• **Required work**
Your answer should consist only of the lines below from the one with "Where should I click to: Click the 解锁风险" through the one with "Task: Open the shared warship photo", copied exactly.

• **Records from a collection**

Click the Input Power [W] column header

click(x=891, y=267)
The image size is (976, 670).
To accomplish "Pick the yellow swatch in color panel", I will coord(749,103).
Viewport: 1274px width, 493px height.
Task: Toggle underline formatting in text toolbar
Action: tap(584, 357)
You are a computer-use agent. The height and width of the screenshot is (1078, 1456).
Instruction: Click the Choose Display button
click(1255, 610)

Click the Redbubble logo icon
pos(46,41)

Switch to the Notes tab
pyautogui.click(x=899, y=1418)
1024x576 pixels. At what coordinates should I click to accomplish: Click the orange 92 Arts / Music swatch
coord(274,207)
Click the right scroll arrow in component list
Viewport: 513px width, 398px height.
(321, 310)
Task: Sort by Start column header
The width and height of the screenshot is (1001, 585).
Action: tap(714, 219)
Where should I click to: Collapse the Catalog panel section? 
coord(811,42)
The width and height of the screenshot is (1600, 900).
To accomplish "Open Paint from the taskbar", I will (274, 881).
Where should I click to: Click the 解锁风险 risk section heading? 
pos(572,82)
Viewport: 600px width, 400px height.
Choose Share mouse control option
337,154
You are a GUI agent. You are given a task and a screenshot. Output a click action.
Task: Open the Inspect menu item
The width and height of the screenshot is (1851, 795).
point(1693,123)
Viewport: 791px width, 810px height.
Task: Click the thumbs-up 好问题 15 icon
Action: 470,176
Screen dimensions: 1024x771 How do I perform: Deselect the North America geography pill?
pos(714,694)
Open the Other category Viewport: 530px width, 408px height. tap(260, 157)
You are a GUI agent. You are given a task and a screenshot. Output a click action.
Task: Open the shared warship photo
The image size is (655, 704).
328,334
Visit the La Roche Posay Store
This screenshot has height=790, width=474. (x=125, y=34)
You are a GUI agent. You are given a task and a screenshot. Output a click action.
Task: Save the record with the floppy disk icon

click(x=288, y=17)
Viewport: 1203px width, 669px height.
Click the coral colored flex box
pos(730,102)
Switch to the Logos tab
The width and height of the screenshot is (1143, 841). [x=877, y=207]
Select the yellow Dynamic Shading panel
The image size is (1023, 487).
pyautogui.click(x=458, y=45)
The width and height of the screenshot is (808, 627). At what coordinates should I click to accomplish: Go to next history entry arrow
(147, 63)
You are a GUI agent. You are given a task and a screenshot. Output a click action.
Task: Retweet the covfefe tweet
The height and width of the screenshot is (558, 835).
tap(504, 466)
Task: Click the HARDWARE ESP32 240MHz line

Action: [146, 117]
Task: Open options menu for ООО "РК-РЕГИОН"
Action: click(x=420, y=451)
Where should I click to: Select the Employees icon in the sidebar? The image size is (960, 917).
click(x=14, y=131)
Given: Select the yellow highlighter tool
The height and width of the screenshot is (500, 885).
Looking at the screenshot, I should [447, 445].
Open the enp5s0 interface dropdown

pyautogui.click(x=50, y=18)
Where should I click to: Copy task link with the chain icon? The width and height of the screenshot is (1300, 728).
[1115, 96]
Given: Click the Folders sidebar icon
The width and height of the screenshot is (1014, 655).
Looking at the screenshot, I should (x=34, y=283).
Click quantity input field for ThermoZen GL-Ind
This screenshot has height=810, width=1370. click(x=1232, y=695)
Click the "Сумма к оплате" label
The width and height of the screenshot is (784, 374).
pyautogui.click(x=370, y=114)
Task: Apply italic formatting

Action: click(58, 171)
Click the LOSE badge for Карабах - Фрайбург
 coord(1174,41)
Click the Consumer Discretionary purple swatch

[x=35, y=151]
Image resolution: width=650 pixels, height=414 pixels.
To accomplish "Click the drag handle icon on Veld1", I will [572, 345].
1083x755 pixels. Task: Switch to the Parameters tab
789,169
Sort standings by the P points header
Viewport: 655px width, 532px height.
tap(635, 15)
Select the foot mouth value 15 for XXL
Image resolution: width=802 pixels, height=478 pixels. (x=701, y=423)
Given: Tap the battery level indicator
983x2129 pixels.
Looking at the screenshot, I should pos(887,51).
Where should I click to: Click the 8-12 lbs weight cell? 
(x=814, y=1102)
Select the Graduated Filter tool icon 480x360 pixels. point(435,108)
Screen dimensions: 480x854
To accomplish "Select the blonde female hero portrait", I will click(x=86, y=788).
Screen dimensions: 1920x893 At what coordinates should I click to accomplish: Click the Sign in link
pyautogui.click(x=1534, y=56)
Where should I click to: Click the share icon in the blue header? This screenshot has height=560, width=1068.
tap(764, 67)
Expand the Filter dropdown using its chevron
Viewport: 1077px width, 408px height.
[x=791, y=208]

• **Written solution**
Where should I click to: Click the 解锁风险 risk section heading? 
pos(572,82)
Viewport: 600px width, 400px height.
Choose Share mouse control option
337,154
You are a GUI agent. You are given a task and a screenshot. Output a click action.
Task: Open the Inspect menu item
The width and height of the screenshot is (1851, 795).
point(1693,123)
Viewport: 791px width, 810px height.
Task: Click the thumbs-up 好问题 15 icon
Action: 470,176
Screen dimensions: 1024x771 How do I perform: Deselect the North America geography pill?
pos(714,694)
Open the Other category Viewport: 530px width, 408px height. tap(260, 157)
You are a GUI agent. You are given a task and a screenshot. Output a click action.
Task: Open the shared warship photo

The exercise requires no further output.